- Location of Cadet, Missouri
- Coordinates: 37°59′15″N 90°41′18″W﻿ / ﻿37.98750°N 90.68833°W
- Country: United States
- State: Missouri
- County: Washington
- Elevation: 801 ft (244 m)
- Time zone: UTC-6 (Central (CST))
- • Summer (DST): UTC-5 (CDT)
- ZIP code: 63630
- Area code: 573

= Cadet, Missouri =

Cadet is an unincorporated community in Union Township in eastern Washington County, Missouri, United States. Cadet is located on Missouri Route 47 between Old Mines to the west and Bonne Terre to the southeast. The village is approximately 6 mi northeast of Potosi.

==History==
Cadet is situated in the middle of the old lead and barite mining region of Washington County, and is said to have had the last log and ash furnace in the area, still in use in 1864. Cadet had its start when the railroad was extended to that point.
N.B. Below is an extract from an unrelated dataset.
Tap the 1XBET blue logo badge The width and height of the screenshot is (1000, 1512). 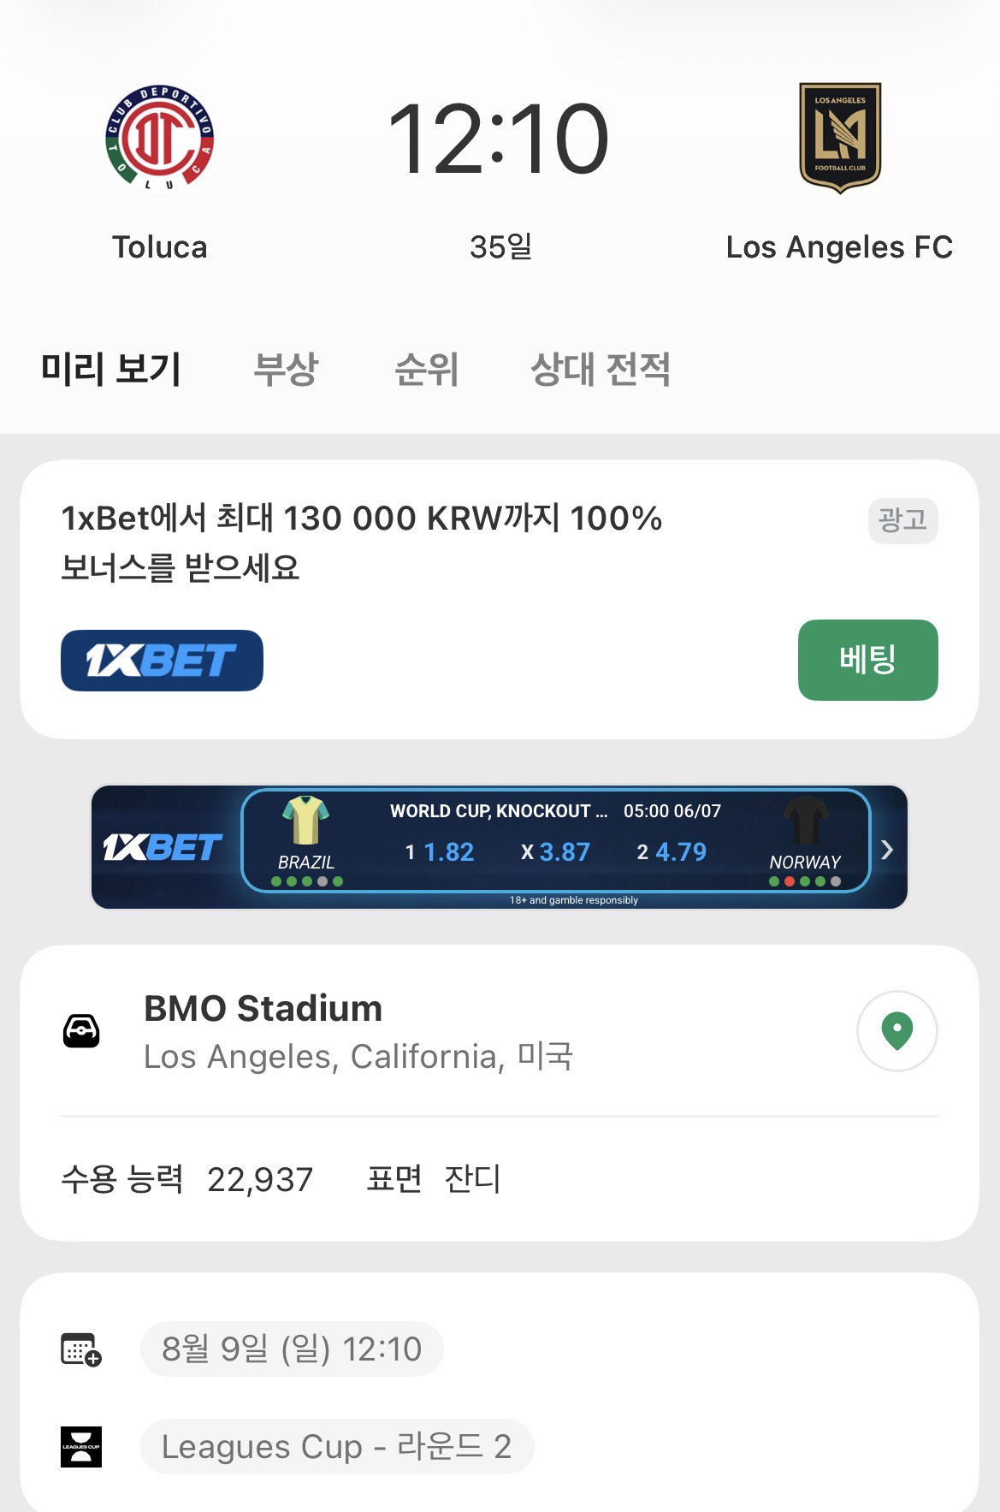pyautogui.click(x=162, y=661)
A post office called Cadet has been in operation since 1859. It is unknown why the name "Cadet" was applied to this community.

The town had a population of about 500 when it was struck by a historic tornado, three quarters of a mile wide, which leveled most of the buildings on April 14, 1911. Including the residents of the surrounding farms, about 3,000 people were left homeless, 12 injured and four dead.